日本に憲法の概念が生まれたのは明治維新以後とされていますし、今でも多くの人がそう考えていることでしょう。

これまでの通説では、国内で国会開設運動が高まった結果、政府も憲法制定を決定し、大日本帝国憲法の施行によって、君主を憲法で制御する立憲君主制が日本でも誕生したことになっています。

しかし近年の学説では、こうした流れは否定されています。

明治維新以後どころか、幕末期、江戸幕府ではすでにそれに近い政治体制が考案されていたのです。

今回は、江戸幕府が発案していた立憲君主制と、幻と消えた「徳川新政府」の政治構想について見ていきましょう。

徳川慶喜は、自分が将軍に就任りた理由について、後年こう述べています。

「徳川家康は日本のために幕府を開いたが、自分は日本のために幕府を葬る任にあたるべきだと覚悟を決めた」

将軍在任時の徳川慶喜(Wikipediaより)

もともと、慶喜は幕藩体制の限界をよく理解しており、時代が明治へと変わる前から、新しい政治体制への移行を模索していました。

ここで慶喜が目指した新しい政治体制の中核が議会の開設でした。実際、大政奉還の上表文にも「広ク天下ノ公儀ヲ尽クシ」という一文があり、これは幕府消滅後の議会開設を謳ったものと解釈されています。

つまり徳川幕府は、明治維新後に自由民権運動でようやく実現したとされている議会制の導入を、それよりもずっと以前から計画していたことになります。

西周による立憲君主制と「象徴」天皇制

また、こうした先進的な政治体制は、徳川慶喜ひとりが構想していたわけではありません。幕臣によって、具体的な改革案も起案されていました。

もともと慶喜の側近だった人で、新体制の構想作業でも中核の一人として活動したことで有名な西周(にし・あまね)という人物がいます。

西周(Wikipediaより)

西は、幕臣である平山敬忠に「議題草案」を提出し発案しています。司法、立法、行政が独立した三権分立を主軸とする立憲君主制度だったのです。

これは「王は君臨すれども統治せず」の原則に基づくイギリス議会を参考にしたと言われています。

もともと西周は欧米への留学経験もあり、慶喜に外国語を教えた事でも有名です。東京大学の前身である開成所の教授も務めたほどの人で、海外の政治体制に関する知見や知識が豊富だったのです。

西の構想はこうです。大坂に行政府を設置し、1万石以上の大名で構成された上院と、各藩主に選ばれた議員各1名で構成された下院を設置。
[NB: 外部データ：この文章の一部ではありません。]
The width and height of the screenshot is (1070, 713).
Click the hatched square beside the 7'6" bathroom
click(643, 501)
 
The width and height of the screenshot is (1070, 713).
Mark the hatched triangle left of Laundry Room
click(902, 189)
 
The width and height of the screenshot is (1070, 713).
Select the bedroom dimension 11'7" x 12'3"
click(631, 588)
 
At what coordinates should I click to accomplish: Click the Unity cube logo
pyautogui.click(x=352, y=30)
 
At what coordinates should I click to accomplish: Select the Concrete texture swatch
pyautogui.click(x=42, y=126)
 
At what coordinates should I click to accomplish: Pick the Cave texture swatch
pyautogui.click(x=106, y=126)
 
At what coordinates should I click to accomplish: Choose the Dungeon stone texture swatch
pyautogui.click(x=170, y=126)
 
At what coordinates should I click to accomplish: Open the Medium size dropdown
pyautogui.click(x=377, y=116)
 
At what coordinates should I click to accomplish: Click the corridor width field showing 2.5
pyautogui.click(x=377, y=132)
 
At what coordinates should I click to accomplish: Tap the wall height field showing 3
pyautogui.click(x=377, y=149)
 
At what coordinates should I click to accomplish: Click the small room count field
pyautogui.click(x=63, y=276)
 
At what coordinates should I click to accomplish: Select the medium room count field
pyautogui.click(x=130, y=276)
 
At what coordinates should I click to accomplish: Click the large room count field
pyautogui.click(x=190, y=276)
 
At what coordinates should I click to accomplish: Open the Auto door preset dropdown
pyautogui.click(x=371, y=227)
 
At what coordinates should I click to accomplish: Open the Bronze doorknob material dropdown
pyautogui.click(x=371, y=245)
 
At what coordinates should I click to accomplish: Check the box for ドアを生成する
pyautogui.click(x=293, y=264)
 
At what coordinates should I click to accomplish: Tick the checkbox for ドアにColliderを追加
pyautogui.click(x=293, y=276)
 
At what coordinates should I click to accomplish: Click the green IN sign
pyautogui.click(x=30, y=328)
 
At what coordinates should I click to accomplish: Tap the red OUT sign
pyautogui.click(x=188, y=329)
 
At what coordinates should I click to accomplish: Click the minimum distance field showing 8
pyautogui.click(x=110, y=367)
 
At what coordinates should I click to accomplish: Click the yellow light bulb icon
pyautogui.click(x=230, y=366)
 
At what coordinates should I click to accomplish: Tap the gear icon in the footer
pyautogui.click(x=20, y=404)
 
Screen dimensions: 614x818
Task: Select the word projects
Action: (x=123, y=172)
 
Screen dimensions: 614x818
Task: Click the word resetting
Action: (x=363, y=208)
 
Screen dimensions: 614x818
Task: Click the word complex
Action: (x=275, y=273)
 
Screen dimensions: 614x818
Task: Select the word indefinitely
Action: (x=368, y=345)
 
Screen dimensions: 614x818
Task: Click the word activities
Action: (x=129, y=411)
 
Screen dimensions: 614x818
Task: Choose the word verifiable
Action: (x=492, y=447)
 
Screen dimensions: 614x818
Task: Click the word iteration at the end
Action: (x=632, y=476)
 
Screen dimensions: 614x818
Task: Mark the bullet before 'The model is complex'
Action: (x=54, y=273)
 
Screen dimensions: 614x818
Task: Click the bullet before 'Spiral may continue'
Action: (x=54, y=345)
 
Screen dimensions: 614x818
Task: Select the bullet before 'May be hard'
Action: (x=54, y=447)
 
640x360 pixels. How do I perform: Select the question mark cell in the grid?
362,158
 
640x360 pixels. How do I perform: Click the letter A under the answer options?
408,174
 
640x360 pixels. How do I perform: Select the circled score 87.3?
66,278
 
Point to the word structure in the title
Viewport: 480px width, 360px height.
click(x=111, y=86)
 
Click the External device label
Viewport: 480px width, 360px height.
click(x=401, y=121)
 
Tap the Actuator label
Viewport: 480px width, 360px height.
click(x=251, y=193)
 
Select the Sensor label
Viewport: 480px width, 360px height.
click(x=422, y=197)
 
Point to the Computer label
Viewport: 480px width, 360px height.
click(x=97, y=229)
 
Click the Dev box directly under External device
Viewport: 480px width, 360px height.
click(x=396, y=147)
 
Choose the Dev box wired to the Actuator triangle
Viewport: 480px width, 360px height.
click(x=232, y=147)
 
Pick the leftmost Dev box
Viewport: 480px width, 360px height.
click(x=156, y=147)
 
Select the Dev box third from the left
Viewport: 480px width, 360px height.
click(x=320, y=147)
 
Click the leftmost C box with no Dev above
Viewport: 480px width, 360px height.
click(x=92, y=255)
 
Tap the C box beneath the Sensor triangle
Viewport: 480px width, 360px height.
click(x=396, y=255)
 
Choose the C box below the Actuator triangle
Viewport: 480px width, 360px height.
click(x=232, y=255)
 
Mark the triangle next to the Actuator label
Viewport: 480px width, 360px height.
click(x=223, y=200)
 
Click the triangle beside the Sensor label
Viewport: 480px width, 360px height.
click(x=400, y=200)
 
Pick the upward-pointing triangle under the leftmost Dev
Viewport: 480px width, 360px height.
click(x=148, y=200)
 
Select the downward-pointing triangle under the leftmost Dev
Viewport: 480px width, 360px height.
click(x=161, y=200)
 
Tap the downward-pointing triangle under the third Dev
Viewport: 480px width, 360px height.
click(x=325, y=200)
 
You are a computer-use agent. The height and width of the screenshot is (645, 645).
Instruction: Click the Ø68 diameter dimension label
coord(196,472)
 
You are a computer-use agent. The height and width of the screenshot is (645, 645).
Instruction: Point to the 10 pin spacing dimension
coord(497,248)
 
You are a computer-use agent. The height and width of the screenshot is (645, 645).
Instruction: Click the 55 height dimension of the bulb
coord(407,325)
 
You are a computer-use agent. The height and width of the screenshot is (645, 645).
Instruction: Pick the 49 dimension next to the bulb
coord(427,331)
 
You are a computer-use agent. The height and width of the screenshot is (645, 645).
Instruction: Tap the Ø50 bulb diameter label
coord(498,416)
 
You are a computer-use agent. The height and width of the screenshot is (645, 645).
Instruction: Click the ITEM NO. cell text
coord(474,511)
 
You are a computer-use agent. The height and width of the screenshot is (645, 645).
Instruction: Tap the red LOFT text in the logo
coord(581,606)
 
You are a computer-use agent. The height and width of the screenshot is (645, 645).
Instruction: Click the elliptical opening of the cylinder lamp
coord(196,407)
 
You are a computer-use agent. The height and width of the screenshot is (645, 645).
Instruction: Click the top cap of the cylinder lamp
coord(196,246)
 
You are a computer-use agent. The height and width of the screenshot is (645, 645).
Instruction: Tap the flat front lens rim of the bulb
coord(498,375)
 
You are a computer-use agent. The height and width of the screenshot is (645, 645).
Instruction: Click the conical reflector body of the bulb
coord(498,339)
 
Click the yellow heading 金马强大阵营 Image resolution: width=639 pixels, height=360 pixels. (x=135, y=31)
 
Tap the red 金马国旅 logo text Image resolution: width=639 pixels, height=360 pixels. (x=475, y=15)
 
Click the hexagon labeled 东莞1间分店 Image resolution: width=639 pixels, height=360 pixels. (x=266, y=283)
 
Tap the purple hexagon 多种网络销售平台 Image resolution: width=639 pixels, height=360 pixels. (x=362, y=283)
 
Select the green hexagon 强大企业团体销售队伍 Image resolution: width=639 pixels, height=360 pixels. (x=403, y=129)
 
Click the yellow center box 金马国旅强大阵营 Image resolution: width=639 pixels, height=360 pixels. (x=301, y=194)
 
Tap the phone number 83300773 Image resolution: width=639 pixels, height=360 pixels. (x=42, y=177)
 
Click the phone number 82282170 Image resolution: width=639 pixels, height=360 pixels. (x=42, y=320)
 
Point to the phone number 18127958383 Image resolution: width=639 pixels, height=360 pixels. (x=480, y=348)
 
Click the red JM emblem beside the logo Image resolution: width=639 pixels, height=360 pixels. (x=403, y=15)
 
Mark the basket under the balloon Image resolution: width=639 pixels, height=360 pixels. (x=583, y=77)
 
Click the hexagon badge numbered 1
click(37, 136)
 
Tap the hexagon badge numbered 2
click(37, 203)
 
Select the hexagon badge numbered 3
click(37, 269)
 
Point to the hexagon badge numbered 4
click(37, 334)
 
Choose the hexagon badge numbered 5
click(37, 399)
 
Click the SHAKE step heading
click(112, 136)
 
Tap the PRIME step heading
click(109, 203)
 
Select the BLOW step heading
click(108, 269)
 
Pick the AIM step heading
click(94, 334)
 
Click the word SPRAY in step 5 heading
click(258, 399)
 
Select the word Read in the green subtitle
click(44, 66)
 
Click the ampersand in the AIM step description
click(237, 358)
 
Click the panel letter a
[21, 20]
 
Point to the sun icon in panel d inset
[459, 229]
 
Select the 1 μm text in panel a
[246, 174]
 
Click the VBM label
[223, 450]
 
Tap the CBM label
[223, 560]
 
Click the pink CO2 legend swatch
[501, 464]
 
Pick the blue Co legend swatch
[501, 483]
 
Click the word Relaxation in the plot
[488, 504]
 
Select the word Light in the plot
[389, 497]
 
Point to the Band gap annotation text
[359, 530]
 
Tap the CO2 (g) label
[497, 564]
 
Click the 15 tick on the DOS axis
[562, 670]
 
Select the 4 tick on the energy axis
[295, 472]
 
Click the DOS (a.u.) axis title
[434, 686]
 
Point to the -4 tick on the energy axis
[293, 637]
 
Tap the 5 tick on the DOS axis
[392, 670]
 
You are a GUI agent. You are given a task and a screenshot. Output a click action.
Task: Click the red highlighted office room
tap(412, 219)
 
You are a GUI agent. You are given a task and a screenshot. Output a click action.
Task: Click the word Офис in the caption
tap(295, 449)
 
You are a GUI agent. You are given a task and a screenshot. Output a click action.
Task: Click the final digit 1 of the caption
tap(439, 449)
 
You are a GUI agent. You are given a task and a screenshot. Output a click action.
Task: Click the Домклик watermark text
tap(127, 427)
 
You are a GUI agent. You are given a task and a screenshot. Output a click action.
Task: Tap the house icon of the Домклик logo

そしてこれらを最高指導者の大君が統括するというスタイルでした。

もちろん、大君となるのは徳川家の当主です。天皇については、改元や爵位の授与などを扱う象徴的な存在に収めようとしていました。

西の案は「将軍家は天皇から政権を委任されている」という江戸幕府の建前と相性がよく、幕臣にとっても受け入れやすかったようです。この案に慶喜も理解を示し、他の幕臣にも議会制は伝えられています。

選挙制度も提案されていた

この他にも、慶応3年(1867)には「日本国総制度」という新体制案が、開成所の教授である津田真道によって立案されています。

津山洋学資料館の津田真道像(Wikipediaより)

この新体制案は、トップが徳川将軍であるという点は上述の西の案と同じですが、津田案の目玉は一般国民から議員を選出するという点でした。

どういうことかというと、上院は旧武士階級が占めるものの、下院は全国民のうち100万人につき1人を選抜して構成するというものだったのです。

これはまさに選挙制度の導入です。普通選挙法が施行されるのが大正14(1925)、制限選挙でも明治22年(1889)施行なので、それよりも前から徳川幕府は数十年も前から民主的な政権運営を計画していたことになります。

象徴天皇制や選挙制度が江戸時代に既に発案されていたことに驚く人も多いのではないでしょうか。もちろん、これらの案はその後の明治新政府にも大きな影響を与えています。

もし、その後も慶喜が主導権を握り続けていれば、西の案をもとに議会が設立されていた可能性が高いでしょう。幕府による「徳川新政府」が実現していたことは十分考えられます。

江戸城桔梗濠と巽櫓。ここで「徳川新政府」が立ち上げられた可能性もあった?

ただ「徳川新政府」が仮に実現したとしても、うまく近代化が進んだかどうかは分かりません。幕藩体制の権力図が継承されれば、側近や旧幕府重鎮の権力は高いままだったと考えられるからです。

幕藩体制の改編だけでは、明治維新ほどの鮮やかで大胆な改革を実現するのは難しかったでしょう。